Start of TEXT FOR ANALYSIS

Nisrin Barwari (or Nisreen Barwari; born 1967) is an Iraqi Kurdish politician who acted as Iraqi Minister for Municipalities and Public Works following the US occupation of Iraq in 2003 and held it until 2006.

== Early life and education==
Barwari was born in Baghdad in 1967 to a Kurdish family and was imprisoned with her family at age fourteen by the Ba'athist regime due to her brother's involvement with the Kurdish movement. Her family are of Kurdish origin from Erbil and close to the Barzani family.

She obtained a Bachelor of Science in architectural engineering at the University of Baghdad in 1991. After the failed Kursdish uprising of 1991, she fled Baghdad and joined the United Nations High Commission for Refugees as an administrator. Following the 1991 Gulf War, Barwari fled to Turkish Kurdistan as a displaced person.

She served with the United Nations local office in Iraqi Kurdistan from 1991 to 1998. After obtaining a master of public administration at the Harvard Kennedy School in 1999, she served as minister of reconstruction and development in KRG until 2003.

She obtained a PhD from the Technical University of Dortmund in 2015.

== Political activities ==
She joined the Kurdistan Democratic Party and served as the minister of reconstruction and development between 1999 and 2003 in the Kurdistan Regional Government. She was also the minister for migration and refugee affairs for the Kurdistan government.

Barwari was appointed Iraq's Minister for Municipalities and Public Works in September 2003, the only woman out of 25 ministers on the Iraqi Governing Council. In June 2004, she was reappointed minister in the Iraqi Transitional Government. In January 2005 she was elected to the Iraq National Assembly, but resigned her membership to continue as minister. She remained in the post until 2006.

End of TEXT FOR ANALYSIS
Start of EXTRACTED RECORDS

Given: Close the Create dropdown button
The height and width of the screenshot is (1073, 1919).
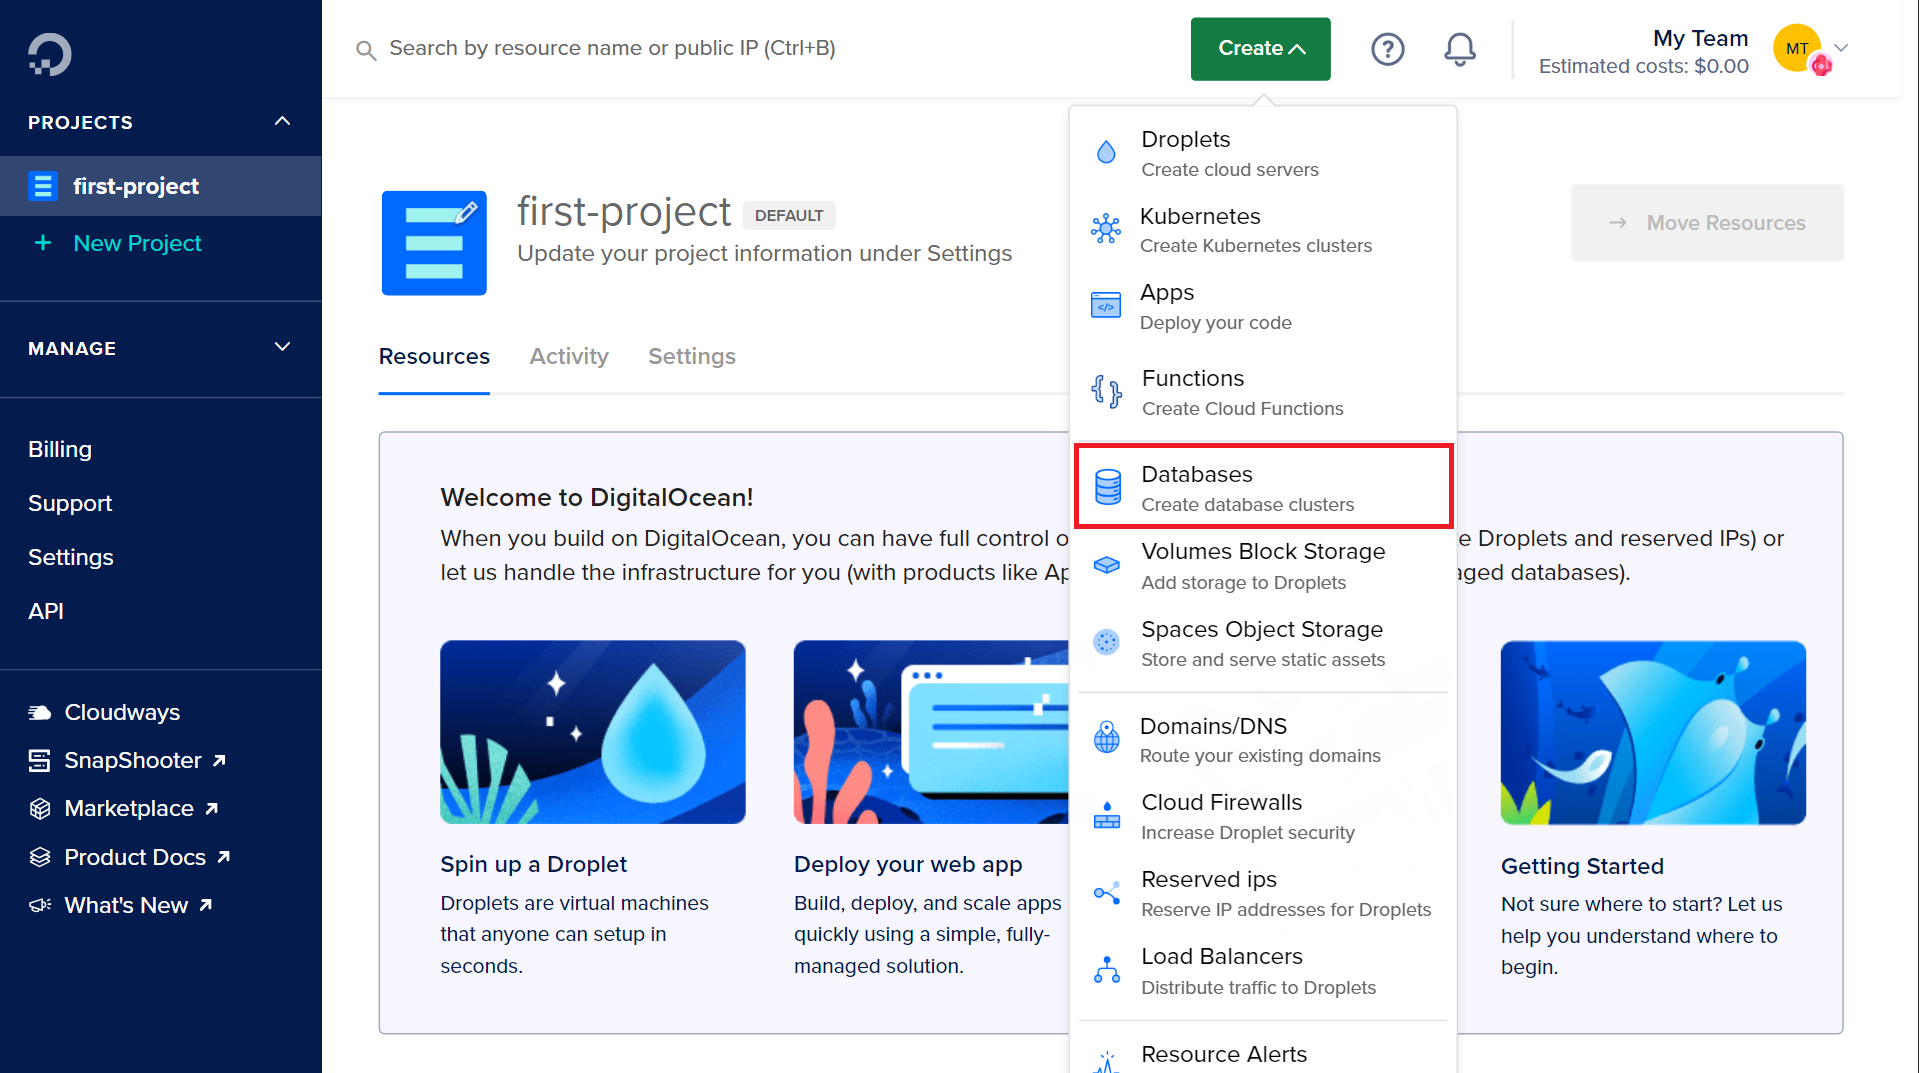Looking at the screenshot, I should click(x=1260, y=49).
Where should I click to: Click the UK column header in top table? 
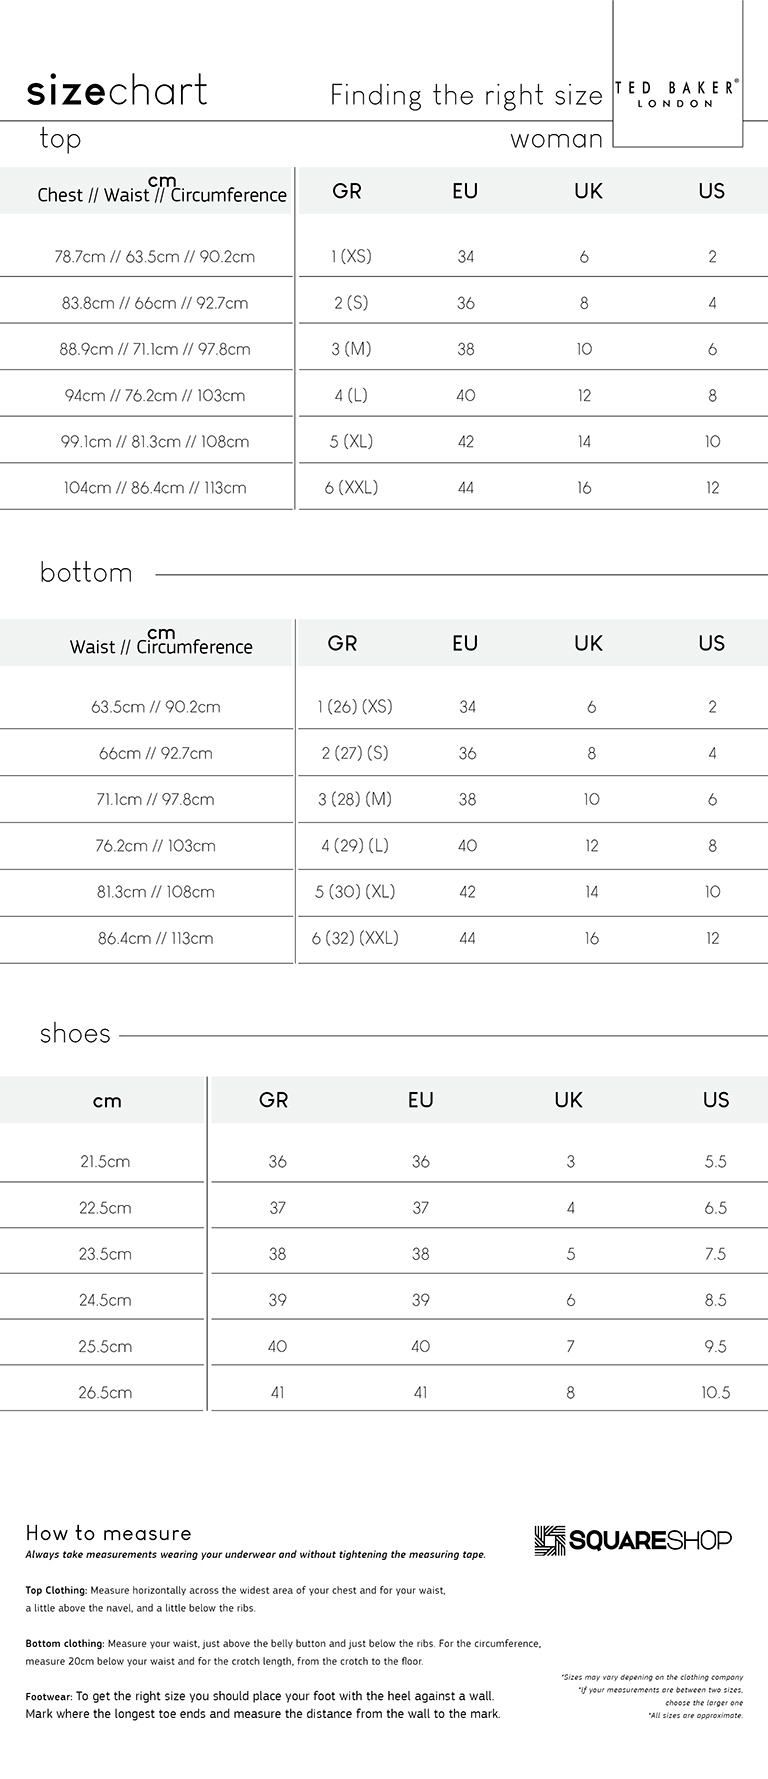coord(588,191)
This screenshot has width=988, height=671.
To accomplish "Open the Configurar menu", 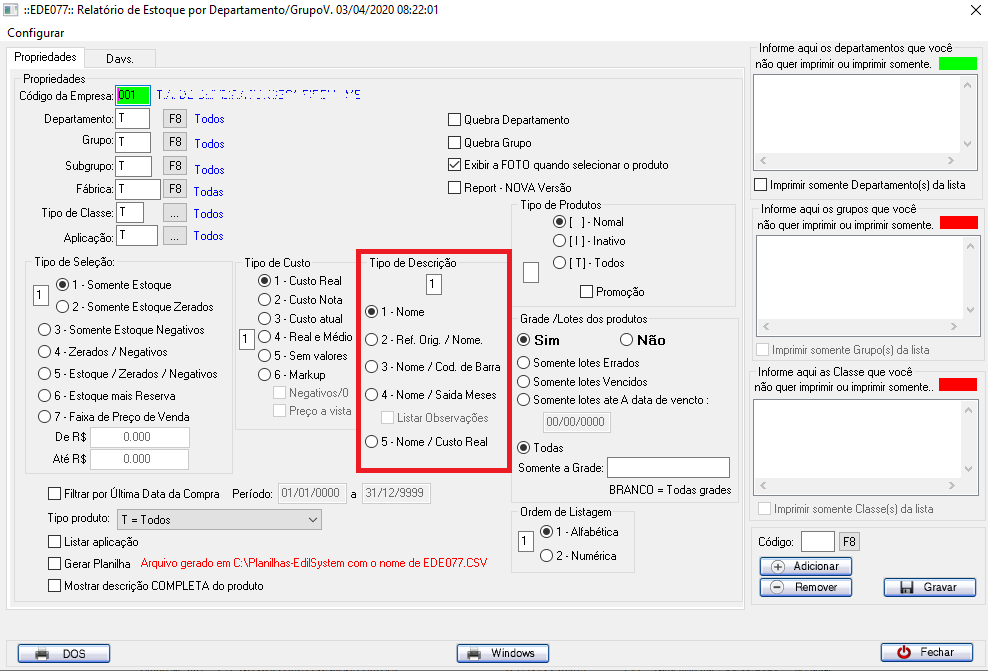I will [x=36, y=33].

End of EXTRACTED RECORDS
Start of EXTRACTED RECORDS

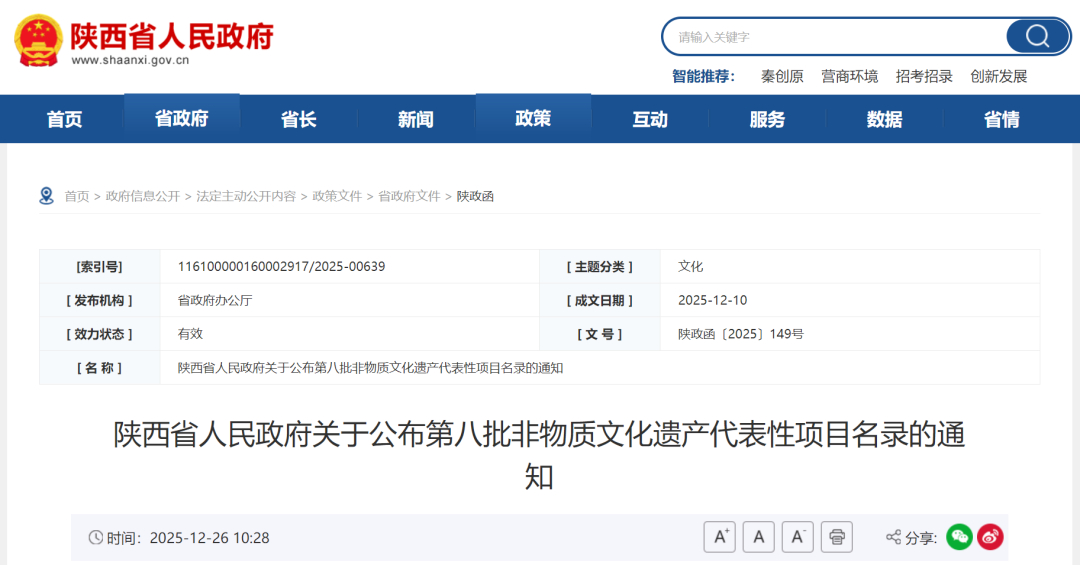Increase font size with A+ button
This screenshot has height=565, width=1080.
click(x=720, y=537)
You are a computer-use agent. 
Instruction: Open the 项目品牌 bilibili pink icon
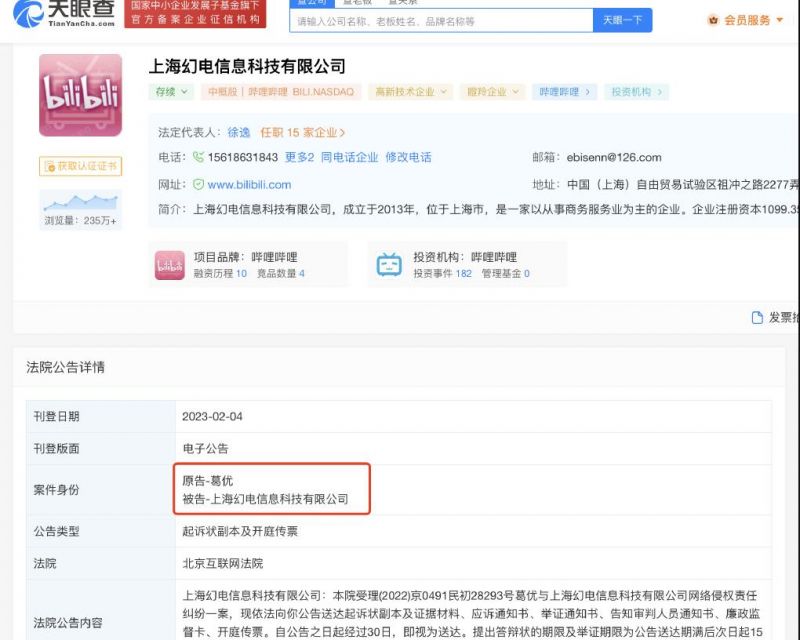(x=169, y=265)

End of EXTRACTED RECORDS
Start of EXTRACTED RECORDS

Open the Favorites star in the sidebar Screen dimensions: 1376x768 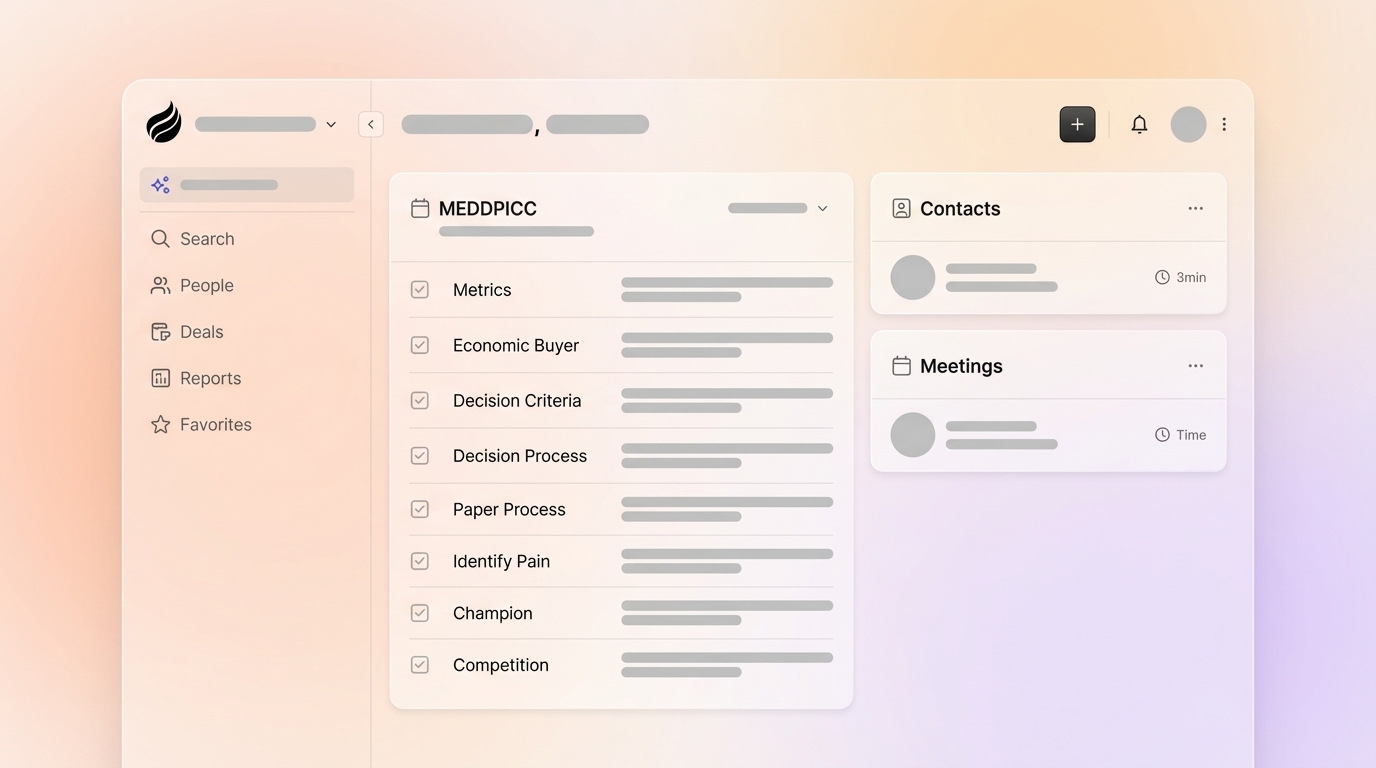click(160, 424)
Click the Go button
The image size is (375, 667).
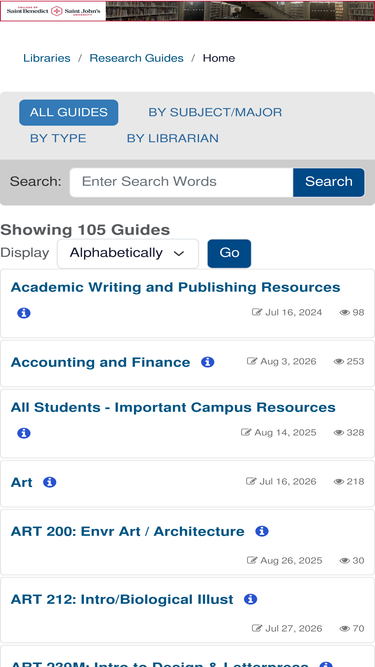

End of EXTRACTED RECORDS

TASKS TO PERFORM —
(a) Using the text on Nisrin Barwari, write out the passage from "She obtained a PhD" to "post until 2006.".
(b) Answer these questions from the text on Nisrin Barwari:
(i) What degree did she obtain at the University of Baghdad, and in what year?
(ii) From which university did she receive her PhD?
(iii) How many ministers were on the Iraqi Governing Council when she was appointed in September 2003?

TASK RESULTS —
(a)
She obtained a PhD from the Technical University of Dortmund in 2015.

== Political activities ==
She joined the Kurdistan Democratic Party and served as the minister of reconstruction and development between 1999 and 2003 in the Kurdistan Regional Government. She was also the minister for migration and refugee affairs for the Kurdistan government.

Barwari was appointed Iraq's Minister for Municipalities and Public Works in September 2003, the only woman out of 25 ministers on the Iraqi Governing Council. In June 2004, she was reappointed minister in the Iraqi Transitional Government. In January 2005 she was elected to the Iraq National Assembly, but resigned her membership to continue as minister. She remained in the post until 2006.

(b)
(i) A Bachelor of Science in architectural engineering, in 1991.
(ii) The Technical University of Dortmund.
(iii) 25.